The rise of air travel has meant that travelling by boat has changed from the cheapest way to travel into becoming a sort of romantic indulgence. Who hasn’t glimpsed a houseboat and had passing dreams of living footloose and anchor free sailing the seven seas? (Or is that just me?) Richard Goodwin took his dream a little further than most of us have. Observing the barges from the Pont des Arts in Paris sparks a strong desire to join their nomadic lifestyle. And so he buys Leontyne – or Leo to her friends – an ancient, rusty barge that had been plying the Thames for over sixty years. After patching her up and roping in some wise men of the rivers, Richard plans an epic journey; one that will take him across the stormy channel, along beautiful rivers and canals, through river cities and tiny villages, from London, all the way to Vienna. Leontyne: By barge from London to Vienna is full of colourful characters met along the way, the amusing trials and tribulations of a cantankerous boat and the rich culture of the countries Goodwin passes through.
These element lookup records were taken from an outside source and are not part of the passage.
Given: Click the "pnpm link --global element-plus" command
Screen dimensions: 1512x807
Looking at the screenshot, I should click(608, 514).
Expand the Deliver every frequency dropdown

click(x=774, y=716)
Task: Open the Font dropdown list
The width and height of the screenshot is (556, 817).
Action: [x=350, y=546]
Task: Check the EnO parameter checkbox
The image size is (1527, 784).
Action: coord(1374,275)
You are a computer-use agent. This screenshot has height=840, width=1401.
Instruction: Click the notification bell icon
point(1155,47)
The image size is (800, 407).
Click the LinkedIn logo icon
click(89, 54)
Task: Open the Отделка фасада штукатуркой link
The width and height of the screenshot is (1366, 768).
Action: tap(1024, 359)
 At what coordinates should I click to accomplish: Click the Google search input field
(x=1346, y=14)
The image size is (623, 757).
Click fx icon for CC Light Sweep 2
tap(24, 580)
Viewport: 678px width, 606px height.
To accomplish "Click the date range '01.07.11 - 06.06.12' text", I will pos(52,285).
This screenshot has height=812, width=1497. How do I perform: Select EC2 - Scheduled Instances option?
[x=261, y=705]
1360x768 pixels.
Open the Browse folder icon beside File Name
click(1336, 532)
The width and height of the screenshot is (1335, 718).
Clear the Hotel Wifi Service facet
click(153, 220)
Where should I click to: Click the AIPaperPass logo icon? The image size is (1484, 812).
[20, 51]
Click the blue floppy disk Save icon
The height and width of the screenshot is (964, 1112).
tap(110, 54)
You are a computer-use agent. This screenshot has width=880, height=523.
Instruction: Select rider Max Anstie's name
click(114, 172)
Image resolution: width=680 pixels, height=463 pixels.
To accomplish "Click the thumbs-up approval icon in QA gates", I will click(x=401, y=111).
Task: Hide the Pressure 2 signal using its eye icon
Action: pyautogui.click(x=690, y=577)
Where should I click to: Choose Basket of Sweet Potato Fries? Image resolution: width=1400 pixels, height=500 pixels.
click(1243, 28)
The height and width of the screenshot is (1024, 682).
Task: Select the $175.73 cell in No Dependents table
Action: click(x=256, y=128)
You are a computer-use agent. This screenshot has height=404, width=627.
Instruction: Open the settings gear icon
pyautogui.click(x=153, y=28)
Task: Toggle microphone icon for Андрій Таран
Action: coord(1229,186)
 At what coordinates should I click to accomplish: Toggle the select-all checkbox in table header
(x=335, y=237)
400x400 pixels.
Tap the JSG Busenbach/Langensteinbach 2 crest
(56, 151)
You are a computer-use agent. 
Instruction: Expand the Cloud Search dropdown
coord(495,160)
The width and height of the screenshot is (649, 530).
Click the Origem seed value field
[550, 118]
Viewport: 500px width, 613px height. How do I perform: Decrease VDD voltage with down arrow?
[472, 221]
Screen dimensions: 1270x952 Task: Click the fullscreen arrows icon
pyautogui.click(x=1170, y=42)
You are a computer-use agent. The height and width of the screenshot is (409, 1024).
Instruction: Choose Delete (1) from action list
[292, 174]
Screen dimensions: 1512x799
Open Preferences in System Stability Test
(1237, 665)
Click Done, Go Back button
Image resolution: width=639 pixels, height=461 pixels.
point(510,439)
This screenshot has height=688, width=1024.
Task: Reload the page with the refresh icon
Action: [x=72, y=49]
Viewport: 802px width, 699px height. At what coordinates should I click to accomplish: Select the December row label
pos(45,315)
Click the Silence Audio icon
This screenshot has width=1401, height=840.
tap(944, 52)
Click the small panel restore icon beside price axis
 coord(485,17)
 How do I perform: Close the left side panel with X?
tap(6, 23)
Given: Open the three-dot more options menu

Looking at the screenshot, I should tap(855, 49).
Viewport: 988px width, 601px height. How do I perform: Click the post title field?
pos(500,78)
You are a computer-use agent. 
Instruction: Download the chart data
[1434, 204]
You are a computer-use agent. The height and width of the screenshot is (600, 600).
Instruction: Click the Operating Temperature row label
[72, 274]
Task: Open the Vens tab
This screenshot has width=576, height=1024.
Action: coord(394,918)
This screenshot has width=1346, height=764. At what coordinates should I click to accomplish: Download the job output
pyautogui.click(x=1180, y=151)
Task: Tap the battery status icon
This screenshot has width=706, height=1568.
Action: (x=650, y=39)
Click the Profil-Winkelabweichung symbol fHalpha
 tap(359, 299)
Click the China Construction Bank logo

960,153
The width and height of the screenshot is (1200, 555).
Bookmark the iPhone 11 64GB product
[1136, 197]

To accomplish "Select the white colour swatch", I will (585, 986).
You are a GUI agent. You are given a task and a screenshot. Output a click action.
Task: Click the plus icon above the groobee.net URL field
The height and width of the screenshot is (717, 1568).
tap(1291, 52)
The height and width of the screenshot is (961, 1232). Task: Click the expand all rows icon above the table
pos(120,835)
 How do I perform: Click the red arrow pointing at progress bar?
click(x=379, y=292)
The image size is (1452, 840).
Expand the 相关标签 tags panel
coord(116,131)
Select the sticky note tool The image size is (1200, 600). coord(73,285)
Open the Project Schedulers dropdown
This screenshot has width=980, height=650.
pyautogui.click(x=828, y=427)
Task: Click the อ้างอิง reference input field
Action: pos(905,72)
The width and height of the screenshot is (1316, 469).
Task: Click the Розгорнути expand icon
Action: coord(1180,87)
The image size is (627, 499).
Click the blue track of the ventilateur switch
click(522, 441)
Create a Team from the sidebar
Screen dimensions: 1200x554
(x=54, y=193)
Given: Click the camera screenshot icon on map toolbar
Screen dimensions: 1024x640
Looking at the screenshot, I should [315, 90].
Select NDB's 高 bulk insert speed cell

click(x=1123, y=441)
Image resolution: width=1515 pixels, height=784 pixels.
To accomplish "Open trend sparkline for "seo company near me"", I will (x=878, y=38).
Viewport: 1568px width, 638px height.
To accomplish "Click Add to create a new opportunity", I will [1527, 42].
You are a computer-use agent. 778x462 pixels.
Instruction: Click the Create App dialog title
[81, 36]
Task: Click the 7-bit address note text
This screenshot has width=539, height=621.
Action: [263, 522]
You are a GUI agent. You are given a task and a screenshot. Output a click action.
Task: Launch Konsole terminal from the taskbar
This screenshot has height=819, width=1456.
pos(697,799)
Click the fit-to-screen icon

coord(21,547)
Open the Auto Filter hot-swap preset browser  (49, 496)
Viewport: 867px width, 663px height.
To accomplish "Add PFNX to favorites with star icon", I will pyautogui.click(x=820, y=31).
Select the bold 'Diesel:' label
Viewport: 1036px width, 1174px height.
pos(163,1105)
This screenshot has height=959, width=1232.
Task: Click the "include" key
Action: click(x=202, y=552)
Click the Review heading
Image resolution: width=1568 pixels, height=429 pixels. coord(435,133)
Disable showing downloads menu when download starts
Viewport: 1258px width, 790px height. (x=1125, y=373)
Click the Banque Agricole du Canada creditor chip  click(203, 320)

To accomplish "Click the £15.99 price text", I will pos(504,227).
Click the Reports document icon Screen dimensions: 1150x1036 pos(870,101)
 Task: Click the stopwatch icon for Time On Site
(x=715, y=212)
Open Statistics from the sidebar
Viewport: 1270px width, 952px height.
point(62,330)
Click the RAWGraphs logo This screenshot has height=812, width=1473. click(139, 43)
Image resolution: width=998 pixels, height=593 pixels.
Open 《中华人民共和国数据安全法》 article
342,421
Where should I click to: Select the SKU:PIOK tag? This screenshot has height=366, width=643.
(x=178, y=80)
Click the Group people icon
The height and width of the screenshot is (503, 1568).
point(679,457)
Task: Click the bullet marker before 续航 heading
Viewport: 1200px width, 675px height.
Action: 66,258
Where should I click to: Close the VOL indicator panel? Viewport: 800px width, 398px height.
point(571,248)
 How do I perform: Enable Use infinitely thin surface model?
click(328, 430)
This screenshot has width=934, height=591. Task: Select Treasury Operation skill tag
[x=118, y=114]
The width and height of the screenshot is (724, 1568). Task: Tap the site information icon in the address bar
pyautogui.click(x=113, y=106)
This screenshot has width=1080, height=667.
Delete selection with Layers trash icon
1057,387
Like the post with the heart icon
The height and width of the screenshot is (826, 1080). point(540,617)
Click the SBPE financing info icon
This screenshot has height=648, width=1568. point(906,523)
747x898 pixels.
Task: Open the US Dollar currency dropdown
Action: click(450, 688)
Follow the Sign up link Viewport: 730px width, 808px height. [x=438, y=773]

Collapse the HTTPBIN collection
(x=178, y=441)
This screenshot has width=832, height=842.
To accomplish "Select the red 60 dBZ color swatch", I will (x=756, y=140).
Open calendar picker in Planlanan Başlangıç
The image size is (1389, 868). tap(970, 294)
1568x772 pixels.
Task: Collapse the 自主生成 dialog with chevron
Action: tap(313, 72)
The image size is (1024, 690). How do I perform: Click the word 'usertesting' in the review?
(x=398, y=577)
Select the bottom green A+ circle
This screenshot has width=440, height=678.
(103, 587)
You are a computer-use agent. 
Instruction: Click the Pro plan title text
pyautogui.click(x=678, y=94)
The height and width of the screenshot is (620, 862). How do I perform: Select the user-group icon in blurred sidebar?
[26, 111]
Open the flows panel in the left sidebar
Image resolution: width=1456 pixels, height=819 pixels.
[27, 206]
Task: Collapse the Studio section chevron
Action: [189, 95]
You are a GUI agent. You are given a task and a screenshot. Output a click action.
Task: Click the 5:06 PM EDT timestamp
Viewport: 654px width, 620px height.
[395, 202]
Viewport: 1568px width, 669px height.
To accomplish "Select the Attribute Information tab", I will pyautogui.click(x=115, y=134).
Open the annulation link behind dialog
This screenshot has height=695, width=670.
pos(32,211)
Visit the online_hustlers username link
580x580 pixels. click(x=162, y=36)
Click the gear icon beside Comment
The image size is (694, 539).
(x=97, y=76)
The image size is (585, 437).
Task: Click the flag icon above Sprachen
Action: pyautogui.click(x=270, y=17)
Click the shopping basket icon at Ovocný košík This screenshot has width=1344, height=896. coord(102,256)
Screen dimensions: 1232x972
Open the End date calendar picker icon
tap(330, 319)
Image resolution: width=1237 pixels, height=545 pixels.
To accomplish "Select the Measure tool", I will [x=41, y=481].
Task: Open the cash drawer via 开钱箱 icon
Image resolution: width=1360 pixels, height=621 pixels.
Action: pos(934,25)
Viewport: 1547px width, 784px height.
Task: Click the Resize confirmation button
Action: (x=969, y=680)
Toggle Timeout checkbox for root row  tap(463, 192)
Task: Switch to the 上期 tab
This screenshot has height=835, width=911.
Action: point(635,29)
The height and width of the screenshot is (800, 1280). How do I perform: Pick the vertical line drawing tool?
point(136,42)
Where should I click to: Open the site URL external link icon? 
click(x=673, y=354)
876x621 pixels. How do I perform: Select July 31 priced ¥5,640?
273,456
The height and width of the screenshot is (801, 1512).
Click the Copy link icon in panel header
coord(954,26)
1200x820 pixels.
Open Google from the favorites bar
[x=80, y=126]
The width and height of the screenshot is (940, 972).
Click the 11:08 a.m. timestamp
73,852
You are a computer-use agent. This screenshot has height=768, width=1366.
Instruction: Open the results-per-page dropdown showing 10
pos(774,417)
Leontyne was also a television series.
As for Goodwin and his epiphany watching the barges in Paris, the first sighting of Guadeloupe proved a pivotal moment for Alec Waugh. When he first saw the Island on a trip round the world in 1926 he was so captivated that fifteen months later he returned for a long stay at Martinique, and it was the beginning of a lifelong interest in these fascinating islands that were to provide him with the material for many books and articles. Originally published in 1949, The Sugar Islands draws a detailed picture of the colourful life of the Caribbean islands. He tells the story of a 17th-century Frenchman who joined the famous pirates of Tortugja and the history of the long bloodbath that preceded the declaration of independence of Haiti, the Black Republic. Alongside the travel writing are character sketches, including three stories of ‘black magic,’ Waugh looks at the individual charm and interest of each of the islands: Montserrat, Barbados, Anguilla, Trinidad, St. Vincent, Tortola, the U.S. Virgin Islands, Saba, Antigua, Dominica and Puerto Rico.
In the era that Alec Waugh was making his way through the Caribbean, Sacheverell Sitwell was exploring a very different part of the world. When Roumanian Journey (now known as Romania) was first published in 1938, reading about foreign cultures was the only way ordinary people could experience life outside of their own ‘small world’, not only because it was unaffordable, but because there was a war looming. When Sitwell made his journey in the 1930s, Bucharest was still eight days overland from London. His four-week trip brings him into contact with longhaired gypsies at country fairs as well as the aristocracy in their medieval castles. The natural richness and variety of the landscape – from Transylvania to the Wallachian plains, the Carpathian peaks to the Danube Delta – delight him, as does the diversity of humanity he encounters, while his deep knowledge of European art and architecture makes him the ideal guide to the paintings, frescos, and buildings of Roumania.
Perhaps we do have something in common now with Sitwell’s readers. Although more of us than ever before might be able to afford hopping on a plane to pretty much anywhere in the world our whimsy leads us, the one thing we are not rich on is time. Who can afford to take a month leisurely exploring Romania or plying the waterways of Europe? For those of us that can only dream of such things, we’ll still have to be content with armchair travelling, living vicariously through the likes of Goodwin, Waugh and Sitwell.